#### Text for analysis
Response model: Model-B
X-VSR-Selected-Model header: Model-B
Expected: Model-B
Actual: Model-B
✅ PASS: Correctly routed to Model-B
Questions
- Is this the intended behavior? Should ExtProc and the Classification API use the same classifier?
- If so, is my proposed fix the right approach, or is there a better way to ensure consistency?
- Could this be related to Bug: Response model field does not match routing decision #430 (category-based routing)?
Reproduction
Setup:
make run-router-e2e # Starts Envoy, semantic-router, llm-katanTest script:
# /tmp/minimal_repro_test.py
import random
import requests
query = f"What is {random.randint(100, 999)} + {random.randint(100, 999)}?"
# Test 1: Classification API
response = requests.post(
"http://localhost:8080/api/v1/classify/intent",
json={"text": query}
)
result = response.json()
print(f"Category: {result['classification']['category']}")
print(f"Confidence: {result['classification']['confidence']:.3f}")

#### What is being asked
Can you reproduce, word for word, the stretch of the model-routing bug report from "- If so, is" through "#430 (category-based routing)?"?

#### Dataset content
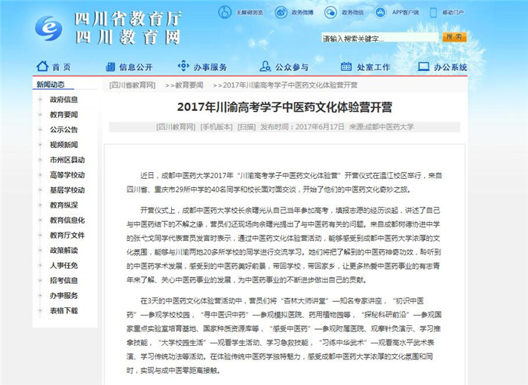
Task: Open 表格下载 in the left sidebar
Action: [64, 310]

---

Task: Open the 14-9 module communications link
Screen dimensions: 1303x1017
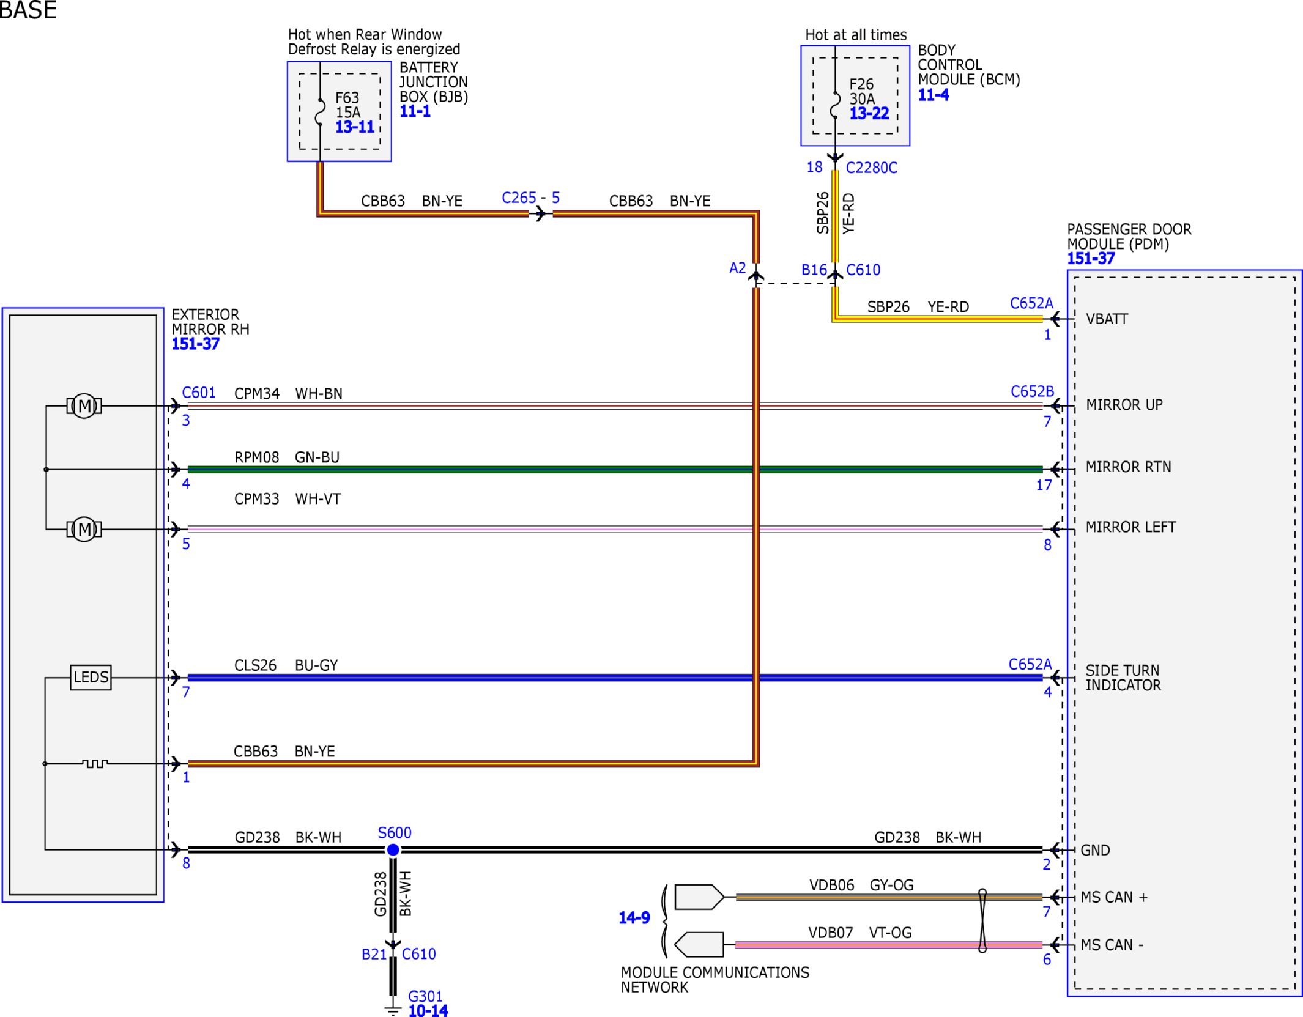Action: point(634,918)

--

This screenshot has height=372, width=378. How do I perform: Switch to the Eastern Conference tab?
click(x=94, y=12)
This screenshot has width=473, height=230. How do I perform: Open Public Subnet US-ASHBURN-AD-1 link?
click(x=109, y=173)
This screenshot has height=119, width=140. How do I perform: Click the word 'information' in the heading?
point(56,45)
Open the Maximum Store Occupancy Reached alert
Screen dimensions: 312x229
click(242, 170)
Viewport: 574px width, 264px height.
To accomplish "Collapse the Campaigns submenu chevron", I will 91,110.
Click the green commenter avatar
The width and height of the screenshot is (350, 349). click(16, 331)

#### Written solution
- If so, is my proposed fix the right approach, or is there a better way to ensure consistency?
- Could this be related to Bug: Response model field does not match routing decision #430 (category-based routing)?